■ REQUIRED ACTION ■
The full set of entries, reproduced exactly, is the expected answer.

■ MATERIAL FOR THIS TASK ■

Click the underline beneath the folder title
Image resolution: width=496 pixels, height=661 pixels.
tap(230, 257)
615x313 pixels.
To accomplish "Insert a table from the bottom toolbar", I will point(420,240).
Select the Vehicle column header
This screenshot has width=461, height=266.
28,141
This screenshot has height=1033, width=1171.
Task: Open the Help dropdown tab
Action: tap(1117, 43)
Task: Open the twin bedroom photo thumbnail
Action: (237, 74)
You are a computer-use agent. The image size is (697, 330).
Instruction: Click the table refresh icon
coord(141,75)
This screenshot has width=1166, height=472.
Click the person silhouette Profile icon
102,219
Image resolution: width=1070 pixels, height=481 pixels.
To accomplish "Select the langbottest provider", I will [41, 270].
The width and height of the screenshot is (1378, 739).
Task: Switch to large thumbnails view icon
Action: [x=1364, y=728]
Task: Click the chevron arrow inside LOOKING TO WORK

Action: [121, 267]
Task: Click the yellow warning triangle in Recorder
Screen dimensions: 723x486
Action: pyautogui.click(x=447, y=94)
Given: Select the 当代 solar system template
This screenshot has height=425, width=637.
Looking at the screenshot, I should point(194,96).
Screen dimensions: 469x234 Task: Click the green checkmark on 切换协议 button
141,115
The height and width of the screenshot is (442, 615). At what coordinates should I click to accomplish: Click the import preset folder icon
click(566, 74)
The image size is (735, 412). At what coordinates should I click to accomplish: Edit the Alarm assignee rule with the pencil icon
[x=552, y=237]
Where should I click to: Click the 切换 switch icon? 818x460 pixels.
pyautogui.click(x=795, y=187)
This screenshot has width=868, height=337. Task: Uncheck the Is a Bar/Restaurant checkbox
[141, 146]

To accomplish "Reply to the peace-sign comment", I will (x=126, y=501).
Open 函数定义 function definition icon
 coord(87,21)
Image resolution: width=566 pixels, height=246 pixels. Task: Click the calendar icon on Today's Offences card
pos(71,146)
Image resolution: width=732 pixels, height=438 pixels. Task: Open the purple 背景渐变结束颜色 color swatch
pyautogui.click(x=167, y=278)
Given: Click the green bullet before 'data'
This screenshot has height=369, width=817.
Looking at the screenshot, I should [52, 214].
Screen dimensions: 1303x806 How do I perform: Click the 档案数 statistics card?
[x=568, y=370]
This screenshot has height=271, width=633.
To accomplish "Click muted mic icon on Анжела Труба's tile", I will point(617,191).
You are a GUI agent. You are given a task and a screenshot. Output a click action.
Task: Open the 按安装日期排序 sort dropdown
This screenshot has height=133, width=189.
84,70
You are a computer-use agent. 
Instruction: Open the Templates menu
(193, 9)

■ RESPONSE AREA ■
Click the underline beneath the folder title
Image resolution: width=496 pixels, height=661 pixels.
tap(230, 257)
615x313 pixels.
To accomplish "Insert a table from the bottom toolbar", I will point(420,240).
Select the Vehicle column header
This screenshot has width=461, height=266.
28,141
This screenshot has height=1033, width=1171.
Task: Open the Help dropdown tab
Action: tap(1117, 43)
Task: Open the twin bedroom photo thumbnail
Action: (237, 74)
You are a computer-use agent. The image size is (697, 330).
Instruction: Click the table refresh icon
coord(141,75)
This screenshot has width=1166, height=472.
Click the person silhouette Profile icon
102,219
Image resolution: width=1070 pixels, height=481 pixels.
To accomplish "Select the langbottest provider", I will [41, 270].
The width and height of the screenshot is (1378, 739).
Task: Switch to large thumbnails view icon
Action: [x=1364, y=728]
Task: Click the chevron arrow inside LOOKING TO WORK

Action: [121, 267]
Task: Click the yellow warning triangle in Recorder
Screen dimensions: 723x486
Action: pyautogui.click(x=447, y=94)
Given: Select the 当代 solar system template
This screenshot has height=425, width=637.
Looking at the screenshot, I should point(194,96).
Screen dimensions: 469x234 Task: Click the green checkmark on 切换协议 button
141,115
The height and width of the screenshot is (442, 615). At what coordinates should I click to accomplish: Click the import preset folder icon
click(566, 74)
The image size is (735, 412). At what coordinates should I click to accomplish: Edit the Alarm assignee rule with the pencil icon
[x=552, y=237]
Where should I click to: Click the 切换 switch icon? 818x460 pixels.
pyautogui.click(x=795, y=187)
This screenshot has width=868, height=337. Task: Uncheck the Is a Bar/Restaurant checkbox
[141, 146]

To accomplish "Reply to the peace-sign comment", I will (x=126, y=501).
Open 函数定义 function definition icon
 coord(87,21)
Image resolution: width=566 pixels, height=246 pixels. Task: Click the calendar icon on Today's Offences card
pos(71,146)
Image resolution: width=732 pixels, height=438 pixels. Task: Open the purple 背景渐变结束颜色 color swatch
pyautogui.click(x=167, y=278)
Given: Click the green bullet before 'data'
This screenshot has height=369, width=817.
Looking at the screenshot, I should [52, 214].
Screen dimensions: 1303x806 How do I perform: Click the 档案数 statistics card?
[x=568, y=370]
This screenshot has height=271, width=633.
To accomplish "Click muted mic icon on Анжела Труба's tile", I will point(617,191).
You are a GUI agent. You are given a task and a screenshot. Output a click action.
Task: Open the 按安装日期排序 sort dropdown
This screenshot has height=133, width=189.
84,70
You are a computer-use agent. 
Instruction: Open the Templates menu
(193, 9)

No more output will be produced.